TASK INPUTS:
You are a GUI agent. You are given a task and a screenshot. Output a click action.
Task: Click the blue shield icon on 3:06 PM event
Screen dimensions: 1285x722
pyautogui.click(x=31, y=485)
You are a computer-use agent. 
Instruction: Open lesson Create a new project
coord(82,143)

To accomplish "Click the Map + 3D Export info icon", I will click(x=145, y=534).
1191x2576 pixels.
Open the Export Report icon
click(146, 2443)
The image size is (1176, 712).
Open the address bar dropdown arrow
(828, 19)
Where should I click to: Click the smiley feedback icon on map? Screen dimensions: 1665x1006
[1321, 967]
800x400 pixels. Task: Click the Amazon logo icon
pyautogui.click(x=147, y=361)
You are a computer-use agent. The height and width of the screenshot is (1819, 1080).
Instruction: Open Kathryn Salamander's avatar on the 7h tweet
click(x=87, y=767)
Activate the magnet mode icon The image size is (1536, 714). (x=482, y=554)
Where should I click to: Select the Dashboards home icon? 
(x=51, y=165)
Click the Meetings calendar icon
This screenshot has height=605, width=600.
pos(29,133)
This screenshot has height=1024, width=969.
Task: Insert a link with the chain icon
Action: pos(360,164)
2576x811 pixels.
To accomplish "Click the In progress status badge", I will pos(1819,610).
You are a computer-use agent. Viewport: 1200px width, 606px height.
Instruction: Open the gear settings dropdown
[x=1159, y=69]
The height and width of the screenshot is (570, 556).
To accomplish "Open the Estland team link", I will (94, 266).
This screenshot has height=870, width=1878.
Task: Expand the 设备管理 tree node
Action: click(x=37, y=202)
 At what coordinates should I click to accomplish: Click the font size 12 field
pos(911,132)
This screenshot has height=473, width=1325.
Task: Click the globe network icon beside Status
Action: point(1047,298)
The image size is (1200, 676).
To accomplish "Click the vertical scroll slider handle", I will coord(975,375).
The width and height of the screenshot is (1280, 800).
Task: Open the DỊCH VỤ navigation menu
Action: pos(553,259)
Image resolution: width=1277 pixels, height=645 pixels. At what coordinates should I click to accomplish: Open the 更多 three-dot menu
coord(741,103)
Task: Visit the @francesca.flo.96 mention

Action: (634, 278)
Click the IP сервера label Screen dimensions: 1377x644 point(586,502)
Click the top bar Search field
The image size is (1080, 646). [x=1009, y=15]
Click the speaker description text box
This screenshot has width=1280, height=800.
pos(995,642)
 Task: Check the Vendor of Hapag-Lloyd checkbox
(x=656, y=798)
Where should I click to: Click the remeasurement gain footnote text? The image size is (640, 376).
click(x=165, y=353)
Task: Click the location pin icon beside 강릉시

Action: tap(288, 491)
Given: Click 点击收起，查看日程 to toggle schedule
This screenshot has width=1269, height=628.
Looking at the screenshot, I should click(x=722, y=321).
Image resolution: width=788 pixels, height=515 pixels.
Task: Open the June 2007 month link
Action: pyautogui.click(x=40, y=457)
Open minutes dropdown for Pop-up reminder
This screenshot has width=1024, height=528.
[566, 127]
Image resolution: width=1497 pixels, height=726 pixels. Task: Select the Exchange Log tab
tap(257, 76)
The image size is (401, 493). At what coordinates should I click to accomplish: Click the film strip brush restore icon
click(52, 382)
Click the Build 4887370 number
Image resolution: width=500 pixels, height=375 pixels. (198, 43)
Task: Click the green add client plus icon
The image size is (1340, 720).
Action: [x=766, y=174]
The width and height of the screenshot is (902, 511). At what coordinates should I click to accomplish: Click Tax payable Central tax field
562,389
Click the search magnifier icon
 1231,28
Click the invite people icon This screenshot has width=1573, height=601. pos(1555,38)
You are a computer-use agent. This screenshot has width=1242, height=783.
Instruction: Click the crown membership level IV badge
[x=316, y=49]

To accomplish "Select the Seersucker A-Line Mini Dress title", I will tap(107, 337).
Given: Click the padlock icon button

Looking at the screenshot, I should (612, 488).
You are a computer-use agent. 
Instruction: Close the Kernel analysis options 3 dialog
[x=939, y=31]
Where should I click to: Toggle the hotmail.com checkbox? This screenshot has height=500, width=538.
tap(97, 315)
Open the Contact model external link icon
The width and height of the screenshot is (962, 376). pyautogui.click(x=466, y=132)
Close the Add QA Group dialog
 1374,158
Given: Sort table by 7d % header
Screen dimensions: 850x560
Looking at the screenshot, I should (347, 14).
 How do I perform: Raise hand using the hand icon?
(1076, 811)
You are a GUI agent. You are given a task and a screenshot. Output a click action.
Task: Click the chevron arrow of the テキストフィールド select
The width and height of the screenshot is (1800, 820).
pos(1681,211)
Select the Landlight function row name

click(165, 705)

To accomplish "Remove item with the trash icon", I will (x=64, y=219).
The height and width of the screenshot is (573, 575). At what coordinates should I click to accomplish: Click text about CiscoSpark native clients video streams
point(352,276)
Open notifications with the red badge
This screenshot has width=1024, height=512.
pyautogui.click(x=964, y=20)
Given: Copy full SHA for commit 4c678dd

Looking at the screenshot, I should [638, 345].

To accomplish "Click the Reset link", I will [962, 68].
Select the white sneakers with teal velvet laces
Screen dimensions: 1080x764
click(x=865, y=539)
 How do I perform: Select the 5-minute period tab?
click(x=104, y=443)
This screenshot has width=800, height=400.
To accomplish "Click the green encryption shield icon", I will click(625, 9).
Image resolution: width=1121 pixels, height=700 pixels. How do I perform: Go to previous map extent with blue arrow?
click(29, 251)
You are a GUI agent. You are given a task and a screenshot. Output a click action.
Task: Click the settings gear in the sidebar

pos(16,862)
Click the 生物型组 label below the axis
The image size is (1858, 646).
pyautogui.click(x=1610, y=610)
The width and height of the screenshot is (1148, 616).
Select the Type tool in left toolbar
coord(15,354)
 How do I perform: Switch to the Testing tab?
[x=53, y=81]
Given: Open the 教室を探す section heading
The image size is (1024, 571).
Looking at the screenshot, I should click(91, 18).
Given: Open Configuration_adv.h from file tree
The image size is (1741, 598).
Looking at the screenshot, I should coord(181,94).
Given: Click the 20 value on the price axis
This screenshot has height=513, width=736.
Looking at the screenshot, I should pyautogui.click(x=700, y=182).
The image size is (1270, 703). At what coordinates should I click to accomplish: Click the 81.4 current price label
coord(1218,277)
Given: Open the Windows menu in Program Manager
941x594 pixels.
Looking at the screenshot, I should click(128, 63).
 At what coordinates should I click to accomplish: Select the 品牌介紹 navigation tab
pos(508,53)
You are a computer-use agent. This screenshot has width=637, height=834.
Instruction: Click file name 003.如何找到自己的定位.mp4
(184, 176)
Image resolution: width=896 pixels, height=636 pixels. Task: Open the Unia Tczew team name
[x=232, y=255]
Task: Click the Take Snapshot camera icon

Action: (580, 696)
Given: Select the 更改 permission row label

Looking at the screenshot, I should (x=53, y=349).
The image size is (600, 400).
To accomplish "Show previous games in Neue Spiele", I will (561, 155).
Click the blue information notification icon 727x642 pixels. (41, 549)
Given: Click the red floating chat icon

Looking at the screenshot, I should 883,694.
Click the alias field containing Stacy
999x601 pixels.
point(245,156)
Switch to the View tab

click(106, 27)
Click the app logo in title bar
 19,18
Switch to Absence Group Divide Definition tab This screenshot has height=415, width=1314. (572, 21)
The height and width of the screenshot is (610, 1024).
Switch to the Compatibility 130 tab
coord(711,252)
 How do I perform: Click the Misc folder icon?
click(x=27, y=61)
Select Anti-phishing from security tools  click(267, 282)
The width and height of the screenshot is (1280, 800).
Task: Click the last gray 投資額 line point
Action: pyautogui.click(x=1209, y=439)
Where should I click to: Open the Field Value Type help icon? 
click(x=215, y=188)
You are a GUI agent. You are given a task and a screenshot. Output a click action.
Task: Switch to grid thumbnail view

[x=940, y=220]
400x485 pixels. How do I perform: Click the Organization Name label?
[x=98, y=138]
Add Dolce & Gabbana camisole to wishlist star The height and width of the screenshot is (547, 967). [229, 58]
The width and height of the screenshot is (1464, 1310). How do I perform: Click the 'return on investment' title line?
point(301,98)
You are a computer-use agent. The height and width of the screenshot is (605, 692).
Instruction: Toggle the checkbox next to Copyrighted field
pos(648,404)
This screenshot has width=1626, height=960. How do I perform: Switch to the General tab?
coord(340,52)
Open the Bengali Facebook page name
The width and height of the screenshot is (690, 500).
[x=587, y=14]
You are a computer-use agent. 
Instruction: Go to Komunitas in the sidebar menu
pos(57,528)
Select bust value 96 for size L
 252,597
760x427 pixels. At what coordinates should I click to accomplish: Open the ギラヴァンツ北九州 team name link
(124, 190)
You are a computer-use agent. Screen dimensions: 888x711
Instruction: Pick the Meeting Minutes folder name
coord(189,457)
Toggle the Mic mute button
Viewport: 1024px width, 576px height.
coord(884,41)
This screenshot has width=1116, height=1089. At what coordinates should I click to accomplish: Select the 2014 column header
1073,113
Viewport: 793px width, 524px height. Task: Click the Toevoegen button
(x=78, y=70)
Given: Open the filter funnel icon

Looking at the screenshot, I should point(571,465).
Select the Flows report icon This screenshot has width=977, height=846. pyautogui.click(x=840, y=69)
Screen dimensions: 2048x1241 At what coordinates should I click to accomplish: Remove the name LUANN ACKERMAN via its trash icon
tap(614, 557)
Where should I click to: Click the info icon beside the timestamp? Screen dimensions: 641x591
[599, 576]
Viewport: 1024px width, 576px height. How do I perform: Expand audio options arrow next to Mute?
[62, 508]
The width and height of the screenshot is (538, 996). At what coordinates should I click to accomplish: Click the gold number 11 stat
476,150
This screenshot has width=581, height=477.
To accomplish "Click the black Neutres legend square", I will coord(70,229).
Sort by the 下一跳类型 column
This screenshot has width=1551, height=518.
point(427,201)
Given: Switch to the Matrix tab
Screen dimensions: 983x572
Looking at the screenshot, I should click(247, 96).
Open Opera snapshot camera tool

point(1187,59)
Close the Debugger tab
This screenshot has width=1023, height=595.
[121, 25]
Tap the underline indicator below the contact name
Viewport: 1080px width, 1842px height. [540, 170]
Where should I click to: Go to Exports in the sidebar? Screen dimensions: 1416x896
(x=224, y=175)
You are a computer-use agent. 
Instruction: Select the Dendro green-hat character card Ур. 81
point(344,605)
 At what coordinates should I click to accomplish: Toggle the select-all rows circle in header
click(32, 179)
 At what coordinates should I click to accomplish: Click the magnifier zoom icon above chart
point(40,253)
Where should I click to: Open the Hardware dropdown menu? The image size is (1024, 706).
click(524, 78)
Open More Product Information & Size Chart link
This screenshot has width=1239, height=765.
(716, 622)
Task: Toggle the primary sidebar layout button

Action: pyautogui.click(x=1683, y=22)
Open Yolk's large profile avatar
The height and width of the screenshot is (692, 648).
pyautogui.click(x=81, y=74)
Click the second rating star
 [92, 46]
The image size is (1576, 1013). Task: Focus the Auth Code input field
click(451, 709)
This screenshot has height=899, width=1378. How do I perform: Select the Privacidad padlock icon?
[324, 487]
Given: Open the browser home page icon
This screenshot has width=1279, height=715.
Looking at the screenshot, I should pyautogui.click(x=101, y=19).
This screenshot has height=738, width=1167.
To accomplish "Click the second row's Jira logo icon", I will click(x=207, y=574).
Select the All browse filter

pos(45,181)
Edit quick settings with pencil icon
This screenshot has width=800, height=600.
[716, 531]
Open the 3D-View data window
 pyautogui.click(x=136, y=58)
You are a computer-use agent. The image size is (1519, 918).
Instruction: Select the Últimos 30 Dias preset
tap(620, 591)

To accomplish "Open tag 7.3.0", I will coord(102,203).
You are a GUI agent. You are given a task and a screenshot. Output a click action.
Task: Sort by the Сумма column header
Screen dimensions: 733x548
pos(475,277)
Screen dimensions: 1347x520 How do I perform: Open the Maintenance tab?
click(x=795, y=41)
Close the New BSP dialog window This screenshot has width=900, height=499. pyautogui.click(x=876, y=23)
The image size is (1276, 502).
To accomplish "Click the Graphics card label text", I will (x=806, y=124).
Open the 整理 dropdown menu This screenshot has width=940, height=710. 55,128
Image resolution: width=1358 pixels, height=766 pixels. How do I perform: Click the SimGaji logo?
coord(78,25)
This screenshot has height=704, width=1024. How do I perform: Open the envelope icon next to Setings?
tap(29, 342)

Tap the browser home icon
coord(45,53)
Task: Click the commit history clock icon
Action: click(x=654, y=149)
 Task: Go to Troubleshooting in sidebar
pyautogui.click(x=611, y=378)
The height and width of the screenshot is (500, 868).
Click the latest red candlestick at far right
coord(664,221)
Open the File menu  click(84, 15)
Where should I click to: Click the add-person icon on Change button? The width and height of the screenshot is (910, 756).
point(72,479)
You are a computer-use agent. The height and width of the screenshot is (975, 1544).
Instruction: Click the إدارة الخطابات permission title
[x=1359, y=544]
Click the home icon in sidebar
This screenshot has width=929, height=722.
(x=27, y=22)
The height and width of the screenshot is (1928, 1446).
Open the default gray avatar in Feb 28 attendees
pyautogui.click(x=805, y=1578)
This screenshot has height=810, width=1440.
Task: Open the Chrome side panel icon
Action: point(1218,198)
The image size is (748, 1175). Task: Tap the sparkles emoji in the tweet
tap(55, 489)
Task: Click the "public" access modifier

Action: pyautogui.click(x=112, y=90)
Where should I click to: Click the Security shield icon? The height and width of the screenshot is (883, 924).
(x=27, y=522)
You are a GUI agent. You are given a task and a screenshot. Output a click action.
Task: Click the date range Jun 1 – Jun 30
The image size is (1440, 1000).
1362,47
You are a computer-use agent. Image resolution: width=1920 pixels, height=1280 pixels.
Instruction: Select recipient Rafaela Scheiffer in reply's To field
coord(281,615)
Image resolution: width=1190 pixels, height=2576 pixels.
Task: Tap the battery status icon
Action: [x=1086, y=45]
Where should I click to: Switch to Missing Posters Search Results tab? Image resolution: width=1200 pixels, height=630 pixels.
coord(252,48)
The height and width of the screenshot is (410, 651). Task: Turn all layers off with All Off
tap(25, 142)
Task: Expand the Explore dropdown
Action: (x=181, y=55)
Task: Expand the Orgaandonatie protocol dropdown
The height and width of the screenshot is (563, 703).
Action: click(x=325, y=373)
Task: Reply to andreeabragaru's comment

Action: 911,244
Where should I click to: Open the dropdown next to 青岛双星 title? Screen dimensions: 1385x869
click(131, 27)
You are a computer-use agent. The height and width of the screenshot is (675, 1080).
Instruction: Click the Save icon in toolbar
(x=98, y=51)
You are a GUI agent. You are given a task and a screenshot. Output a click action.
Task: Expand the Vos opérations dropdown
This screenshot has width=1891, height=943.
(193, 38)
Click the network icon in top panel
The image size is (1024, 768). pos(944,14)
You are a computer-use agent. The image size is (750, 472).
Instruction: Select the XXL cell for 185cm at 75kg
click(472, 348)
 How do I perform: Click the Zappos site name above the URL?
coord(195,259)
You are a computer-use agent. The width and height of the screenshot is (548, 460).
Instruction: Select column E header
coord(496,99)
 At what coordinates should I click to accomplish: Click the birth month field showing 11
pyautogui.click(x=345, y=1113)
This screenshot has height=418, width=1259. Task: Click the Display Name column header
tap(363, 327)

TASK BRIEF: In the entries above, one line contains "Activate the magnet" and another contains "2576x811 pixels.". Reproduce exactly those two lines and the lines between them, nothing else.

TASK ANSWER:
Activate the magnet mode icon The image size is (1536, 714). (x=482, y=554)
Where should I click to: Select the Dashboards home icon? 
(x=51, y=165)
Click the Meetings calendar icon
This screenshot has height=605, width=600.
pos(29,133)
This screenshot has height=1024, width=969.
Task: Insert a link with the chain icon
Action: pos(360,164)
2576x811 pixels.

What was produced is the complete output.